The bloodiness of our religion is off putting to some. At a recent controversial conference, "Re-Imagining...God, Community, the Church," Delores Williams, a professor at Union Theological Seminary in New York, told the group, "I don’t think we need a theory of atonement at all. I don’t think we need folks hanging on crosses and blood dripping and weird stuff."
I believe a response to Dr. Williams’ comment by Betty Evans Streett in a recent issue of The Christian Century was right on:
I can’t imagine how Delores Williams, a speaker at the Re-Imagining conference, doesn’t see the need for a bleeding God.
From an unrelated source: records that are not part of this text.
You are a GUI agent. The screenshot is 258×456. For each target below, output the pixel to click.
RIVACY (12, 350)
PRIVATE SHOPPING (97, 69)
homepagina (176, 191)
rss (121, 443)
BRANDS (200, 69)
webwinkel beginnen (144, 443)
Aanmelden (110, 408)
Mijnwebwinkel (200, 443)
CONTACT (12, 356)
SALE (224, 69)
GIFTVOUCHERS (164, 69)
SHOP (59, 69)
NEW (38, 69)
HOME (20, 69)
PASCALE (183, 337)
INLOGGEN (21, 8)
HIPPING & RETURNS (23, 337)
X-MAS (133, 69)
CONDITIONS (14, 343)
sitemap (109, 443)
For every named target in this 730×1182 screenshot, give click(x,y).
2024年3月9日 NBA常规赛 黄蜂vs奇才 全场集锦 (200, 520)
My husband and I live on a river bank and last week we watched ten baby mallard ducks follow their mom to the water and swim away. The next day a small child with a stick hit one of the babies on the head and apparently caused internal bleeding. Daily we see scenes of bloody bodies in Bosnia and Rwanda. Every day, kids shoot people for kicks. Almost every day, I lacerate someone’s character with my tongue. Blood is everywhere.
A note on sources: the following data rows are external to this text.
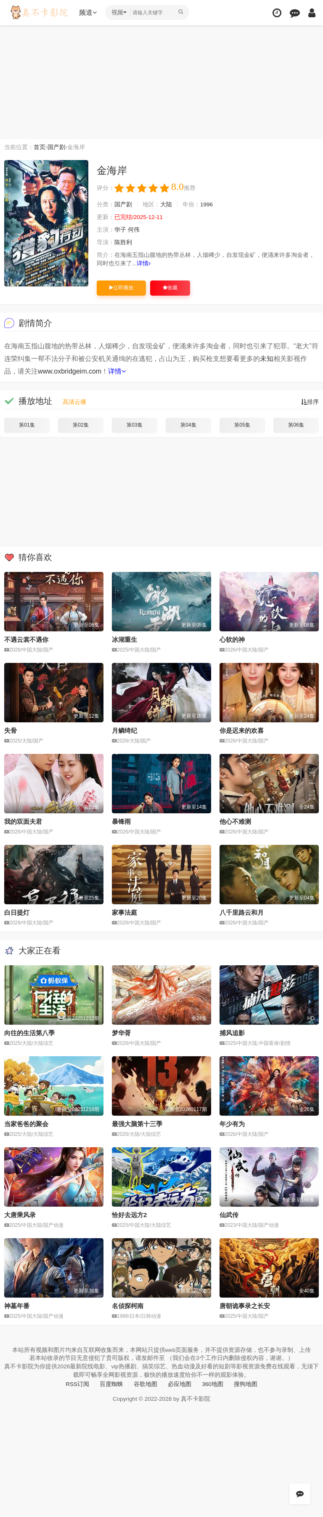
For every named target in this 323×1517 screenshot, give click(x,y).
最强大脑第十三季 (137, 1123)
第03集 (134, 425)
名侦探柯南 (127, 1305)
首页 (39, 147)
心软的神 (232, 639)
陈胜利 (123, 242)
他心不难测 (235, 821)
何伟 (134, 230)
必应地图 (179, 1383)
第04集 (188, 425)
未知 (266, 358)
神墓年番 (16, 1305)
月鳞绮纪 (124, 730)
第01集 (26, 425)
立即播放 (121, 288)
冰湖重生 (124, 639)
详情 (144, 263)
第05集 (242, 425)
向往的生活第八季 (29, 1032)
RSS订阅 (77, 1383)
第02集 (80, 425)
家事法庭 (124, 912)
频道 (89, 12)
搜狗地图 (246, 1383)
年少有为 (232, 1123)
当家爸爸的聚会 (26, 1123)
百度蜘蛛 (111, 1383)
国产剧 (56, 147)
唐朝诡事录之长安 (245, 1305)
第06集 (296, 425)
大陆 (166, 204)
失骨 (10, 730)
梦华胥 (121, 1032)
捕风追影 (232, 1032)
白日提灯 (16, 912)
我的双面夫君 (23, 821)
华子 (120, 230)
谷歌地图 (145, 1383)
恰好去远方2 (129, 1214)
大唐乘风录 (20, 1214)
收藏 (170, 288)
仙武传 (229, 1214)
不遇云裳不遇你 (26, 639)
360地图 (212, 1383)
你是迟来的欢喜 (242, 730)
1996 (206, 204)
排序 (310, 401)
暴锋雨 (121, 821)
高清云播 (74, 401)
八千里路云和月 (242, 912)
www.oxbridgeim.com (69, 371)
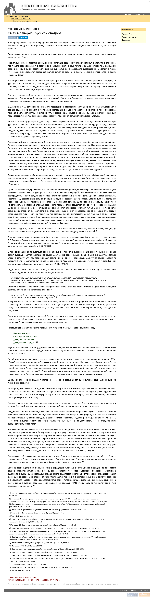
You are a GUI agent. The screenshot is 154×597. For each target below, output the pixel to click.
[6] (114, 157)
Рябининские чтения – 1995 (21, 19)
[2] (44, 89)
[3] (82, 98)
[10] (28, 214)
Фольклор (126, 40)
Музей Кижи (11, 14)
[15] (37, 342)
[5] (47, 136)
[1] (9, 72)
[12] (23, 258)
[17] (53, 394)
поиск (145, 14)
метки (137, 14)
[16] (39, 371)
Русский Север (128, 34)
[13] (61, 282)
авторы (128, 14)
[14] (55, 297)
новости (123, 590)
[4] (97, 106)
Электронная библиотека (48, 6)
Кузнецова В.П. (15, 29)
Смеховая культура (130, 37)
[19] (33, 486)
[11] (95, 231)
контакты (144, 590)
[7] (101, 169)
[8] (38, 181)
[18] (83, 462)
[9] (78, 192)
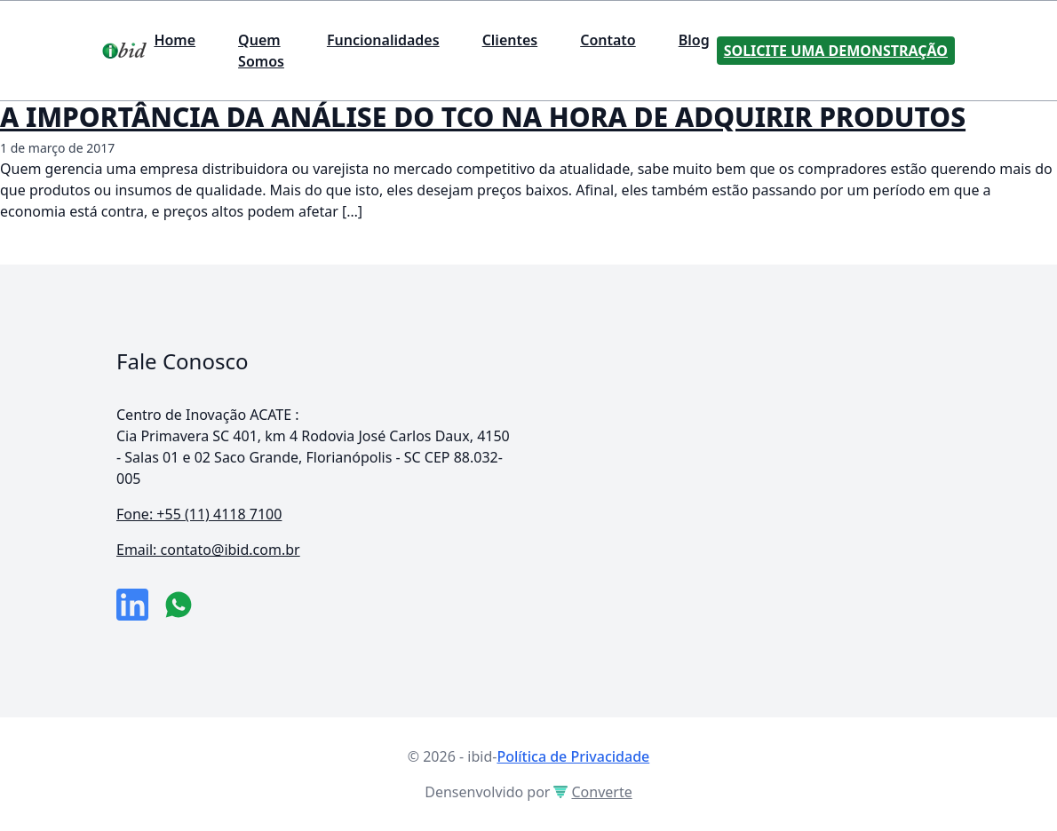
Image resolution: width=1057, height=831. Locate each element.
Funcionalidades (383, 40)
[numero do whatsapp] (179, 605)
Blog (694, 40)
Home (174, 40)
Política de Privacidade (573, 756)
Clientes (510, 40)
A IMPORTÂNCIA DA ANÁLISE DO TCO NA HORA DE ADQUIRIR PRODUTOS (483, 117)
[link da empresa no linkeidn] (132, 605)
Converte (592, 792)
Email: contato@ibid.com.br (208, 549)
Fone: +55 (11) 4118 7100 (199, 514)
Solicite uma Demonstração (836, 50)
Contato (608, 40)
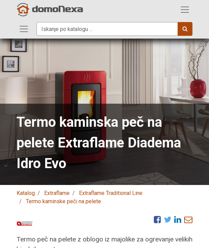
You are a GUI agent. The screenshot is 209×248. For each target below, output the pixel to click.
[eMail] (188, 219)
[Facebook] (157, 219)
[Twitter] (167, 219)
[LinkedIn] (177, 219)
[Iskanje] (185, 29)
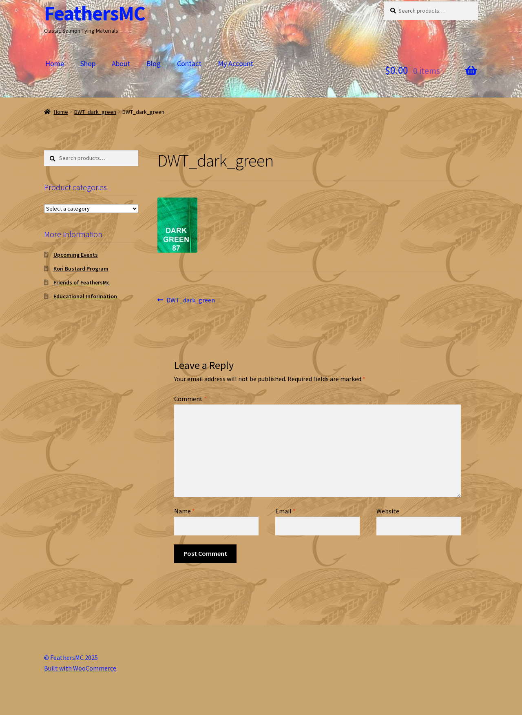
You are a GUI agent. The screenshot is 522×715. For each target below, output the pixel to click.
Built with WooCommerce (80, 668)
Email (285, 511)
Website (387, 511)
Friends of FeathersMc (81, 282)
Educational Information (85, 296)
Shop (87, 63)
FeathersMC (94, 13)
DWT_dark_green (95, 111)
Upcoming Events (75, 254)
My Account (235, 63)
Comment (190, 399)
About (121, 63)
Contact (189, 63)
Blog (153, 63)
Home (54, 63)
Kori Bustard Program (80, 268)
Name (184, 511)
Atonement goes both ways. I would not need, wouldn’t even find interesting, a God who didn’t share my human nature by suffering, bleeding and dying. And who couldn’t, or didn’t demonstrate love’s absolute ascendance over the evil of this world through the power of the resurrection.
As a T. S. Eliot character said, "I’ve gotta use words when I talk to you." God has to use blood.